И, если хотите знать, вас бы тоже затрясло, если бы вы сидели на полу, прижимая к себе половину человека. Ровно половину – до пояса.
– Он, конечно, отрастёт, но мы так надеялись на минетик! – пиздит Уэйд, разочарованно кривя губы. – Всего один ма-аленький минетик от нашего Паучка! Мы ведь заслужили, разве нет? Но теперь мы ничего не получим! Совсем, совсем ничего… Слушай, Пити, может, хотя бы оближешь мне соски? Думаю, я смогу кончить глазами! А может, у меня тоже вырастут эти прикольные шутеры на руках, только вместо паутины они будут выстреливать спе…
Питер смеётся, пока не начинает рыдать.
========== -9- ==========
– Что им от тебя было нужно? – спрашивает Питер уже позже. Он сидит на продавленном диване Уэйда, заляпанном бог знает чем, и осторожно поглаживает неровную грубую кожу лысой головы Уилсона. Тот почти полностью восстановился; на нём только короткие цветастые шорты, и Питер разглядывает его новоиспечённые ноги с непонятным ему самому страхом: вдруг останется больше отметин? Вдруг на этот раз то, что пришлось перенести Уэйду, отразится на его теле?
Но это просто ноги Уэйда Уилсона – мускулистые, крепкие, испещрённые язвами и розоватыми окружностями ожогов.
– Думаю, всё дело в нашей харизме, – говорит Уэйд, поигрывая остатками бровей. – Ну, знаешь, он такой: Уилсон, пойдём со мной, будь моим! А я ему: нет, Аякс, соси хуй, у меня есть моя детка Пити! Ну, он и расстроился. Эти злодеи такие ранимые…
Питер тихо смеётся и наклоняется к нему, коротко и мягко целуя в щёку.

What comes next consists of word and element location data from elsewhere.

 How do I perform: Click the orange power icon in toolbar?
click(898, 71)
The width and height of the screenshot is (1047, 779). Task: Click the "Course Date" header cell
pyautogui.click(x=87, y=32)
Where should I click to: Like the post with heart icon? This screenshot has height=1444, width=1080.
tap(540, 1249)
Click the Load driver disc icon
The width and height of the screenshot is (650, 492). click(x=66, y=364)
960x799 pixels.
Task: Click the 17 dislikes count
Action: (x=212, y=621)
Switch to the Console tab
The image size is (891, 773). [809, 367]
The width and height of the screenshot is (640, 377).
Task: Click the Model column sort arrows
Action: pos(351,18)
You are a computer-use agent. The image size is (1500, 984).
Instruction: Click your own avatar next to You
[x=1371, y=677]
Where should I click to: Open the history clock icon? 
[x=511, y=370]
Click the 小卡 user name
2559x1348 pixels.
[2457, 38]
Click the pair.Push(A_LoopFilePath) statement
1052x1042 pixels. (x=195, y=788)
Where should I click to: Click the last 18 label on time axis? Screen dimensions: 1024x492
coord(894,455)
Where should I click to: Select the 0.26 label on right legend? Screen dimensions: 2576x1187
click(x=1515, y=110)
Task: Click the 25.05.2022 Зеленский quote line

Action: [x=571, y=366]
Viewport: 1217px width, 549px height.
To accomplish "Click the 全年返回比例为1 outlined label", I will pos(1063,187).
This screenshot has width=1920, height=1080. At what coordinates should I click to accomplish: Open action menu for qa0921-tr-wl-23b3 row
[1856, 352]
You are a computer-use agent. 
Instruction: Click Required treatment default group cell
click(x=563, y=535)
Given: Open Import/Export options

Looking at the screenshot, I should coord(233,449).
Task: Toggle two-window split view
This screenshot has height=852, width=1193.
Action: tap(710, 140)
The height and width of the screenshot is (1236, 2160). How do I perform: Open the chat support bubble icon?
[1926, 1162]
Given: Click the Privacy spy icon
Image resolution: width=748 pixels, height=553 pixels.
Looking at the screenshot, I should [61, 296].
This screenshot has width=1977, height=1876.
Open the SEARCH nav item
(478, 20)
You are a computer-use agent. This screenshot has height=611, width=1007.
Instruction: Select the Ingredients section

От этих его поцелуев болтливый Уилсон всегда затыкается, будто не верит (скорее всего, действительно не верит), будто ждёт, что сейчас всё это исчезнет. Но Питер не собирается исчезать – он это для себя уже решил. Ещё тогда, когда прижимал к себе изувеченного, но парадоксально радостного Уэйда и ждал, пока за ними придут Мстители.
Он покрывает лицо Уэйда мелкими поцелуями, пока не добирается до губ.
– Пити, детка… – начинает Уилсон, но сразу же послушно затыкается, и Питер вылизывает языком его ненормально горячий рот.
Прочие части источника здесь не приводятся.